🤖 AI Summary
This work addresses the modeling and quantification of *isolated causal effects* in natural language—i.e., the independent causal impact of a targeted linguistic intervention (e.g., factual errors) on reader cognition or behavior, while rigorously controlling for confounding influence from non-focal linguistic components.
Method: We formally define “language-isolated causal effect” and propose a novel dual-axis evaluation framework grounded in omitted-variable bias theory: one axis measures the fidelity of non-focal language approximation; the other quantifies sensitivity of effect estimation to approximation error. The framework integrates causal inference, controllable language generation, and semi-synthetic data construction.
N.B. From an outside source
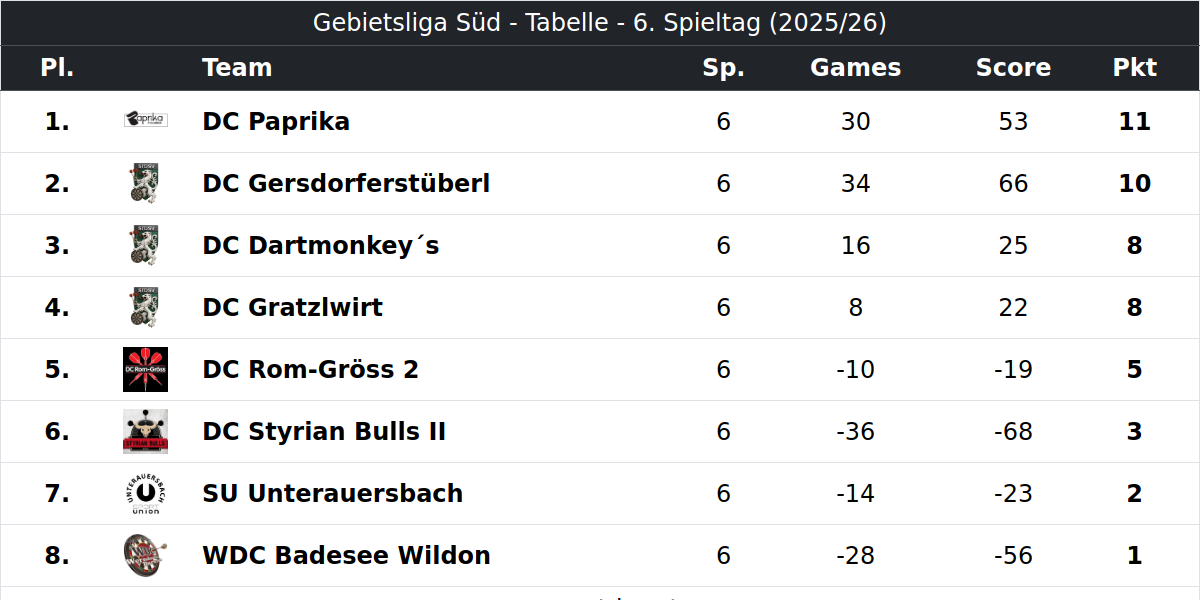Click the DC Gratzlwirt crest logo
The image size is (1200, 600).
[145, 307]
Contribution/Results: Empirical validation on semi-synthetic and real-world datasets demonstrates that our framework accurately recovers ground-truth causal effects and quantitatively characterizes how modeling imperfections in non-focal language systematically bias causal estimates—establishing both theoretical foundations and practical tools for trustworthy causal analysis in NLP.
📝 Abstract
As language technologies become widespread, it is important to understand how changes in language affect reader perceptions and behaviors. These relationships may be formalized as the isolated causal effect of some focal language-encoded intervention (e.g., factual inaccuracies) on an external outcome (e.g., readers' beliefs). In this paper, we introduce a formal estimation framework for isolated causal effects of language. We show that a core challenge of estimating isolated effects is the need to approximate all non-focal language outside of the intervention. Drawing on the principle of omitted variable bias, we provide measures for evaluating the quality of both non-focal language approximations and isolated effect estimates themselves. We find that poor approximation of non-focal language can lead to bias in the corresponding isolated effect estimates due to omission of relevant variables, and we show how to assess the sensitivity of effect estimates to such bias along the two key axes of fidelity and overlap. In experiments on semi-synthetic and real-world data, we validate the ability of our framework to correctly recover isolated effects and demonstrate the utility of our proposed measures.